Marines and Federal Police are also contributing to the efforts to protect the vaquita and fired rubber bullets from the Farley Mowat during the recent attacks.

But according to Richard Ladkani, a filmmaker who made a documentary about the plight of the vaquitas, the marines have been intimidated by fishermen.

While shooting his film – Sea of Shadows – Ladkani accompanied the navy on nighttime patrols that included high-speed chases in which fishermen succeeded on occasions in ramming into naval boats and disabling their engines.

“Why is the navy not using force?” he questioned. “We were on 10 chases and every time the pangas [fishing boats] got away.

Ladkani also offered a theory about why fishermen are becoming so violent and desperate.

He said that because the Sea Shepherd has been successful in removing gillnets, fishermen are going into debt borrowing money from Chinese and Mexican totoaba traffickers to buy new ones at around US $3,000 each.

“This is a vicious circle where people get more indebted,” Ladkani said.

“This one fisherman wound up owing the cartels $54,000 for 18 nets. He tried to get out, he finally came out and said there is no way I can repay the cartel. He was murdered.”

Sunshine Rodríguez, a leader of fishermen in the Baja California town of San Felipe, said that it is a myth that fishermen are getting rich selling totoaba swim bladders.

“I know people who are dedicated 100% to that [totoaba] business and don’t even have $10 to put gas in the tank of their panga,” he said. The Chinese are making the profit, that I can tell you.”

Rodríguez said a fisherman can currently sell a half-kilogram totoaba swim bladder for about US $400 but traffickers are cutting the prices they pay and will continue to do so because they know that the fishermen have no other options to make a living.

Government payments meant to compensate fishermen for lost income as a result of the ban on gillnets haven’t been made in three months, he said.

In compensation payments that the government has made as part of the Endangered Species Conservation Program (Procer), the Federal Auditor’s Office (ASF) has detected a range of irregularities.

The ASF said in a report that 220,000 pesos (US $11,300) had gone to deceased persons and 96,000 pesos to fishermen who don’t live in the upper Gulf of California area.

More than 2.4 million pesos (US $123,000) went to people who don’t have valid fishing licenses and 744,000 pesos was paid to fishermen who didn’t provide documentation that proved their address.

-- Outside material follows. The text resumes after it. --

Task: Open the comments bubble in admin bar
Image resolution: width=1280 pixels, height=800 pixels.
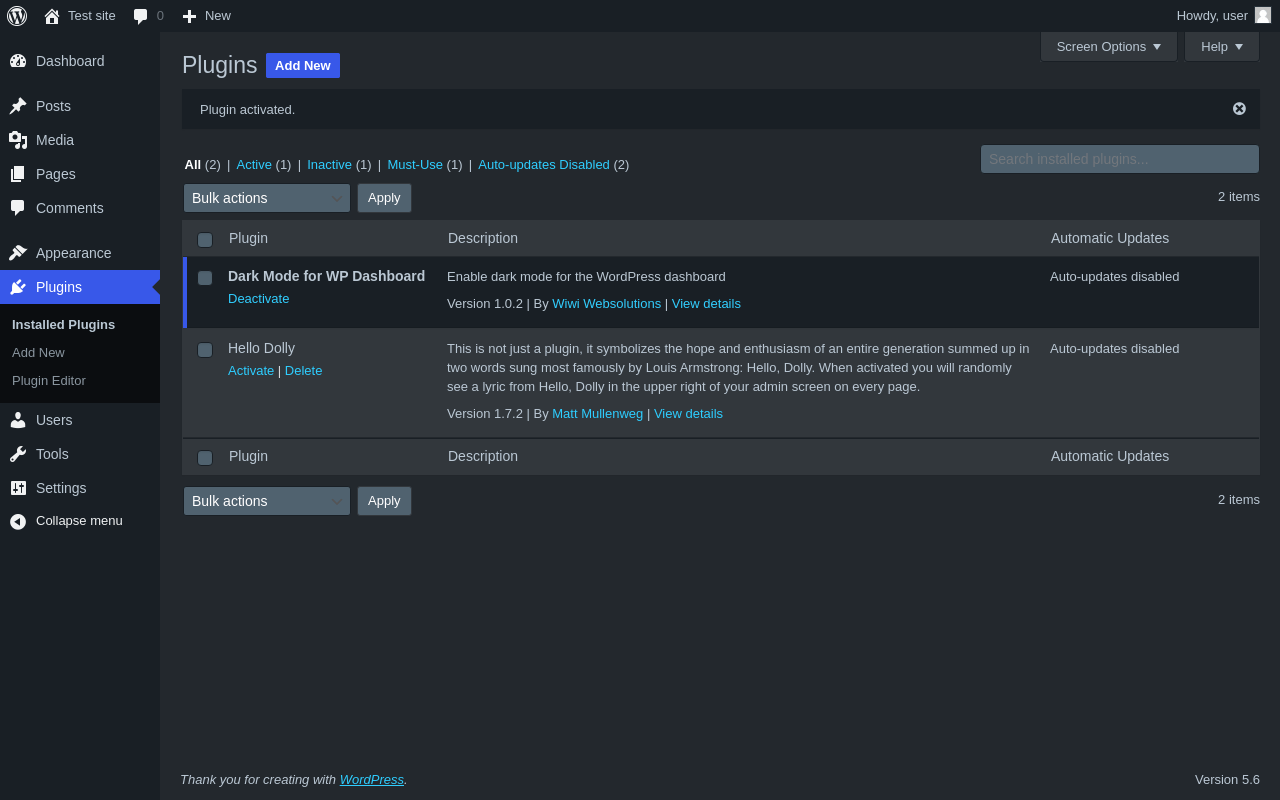Action: [x=141, y=16]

A further 3.7 million pesos was spent on duplicate payments, the ASF found.

“This multi-million-peso support has been misused through non-transparent welfare policies,” said Alejandro Olivera, Mexico representative for the Center for Biological Diversity.

“Those who really go out to fish” have received little or no financial support, he added.

With time seemingly running out for the vaquita marina, more than 50 environmental and conservation groups wrote to federal Environment Secretary Josefa González Blanco and Agriculture Secretary Víctor Villalobos last month to urge them to strengthen government programs to protect the species.

“. . . If conservation measures aren’t taken, the law isn’t applied and the decline [in vaquita numbers] continues at its current pace, it’s probable that the vaquita will become extinct during your [six-year] administration,” the groups said.

Ladkani, the filmmaker, was even more pessimistic.

“When it’s totoaba season at the end of May, they may have killed everything by then.”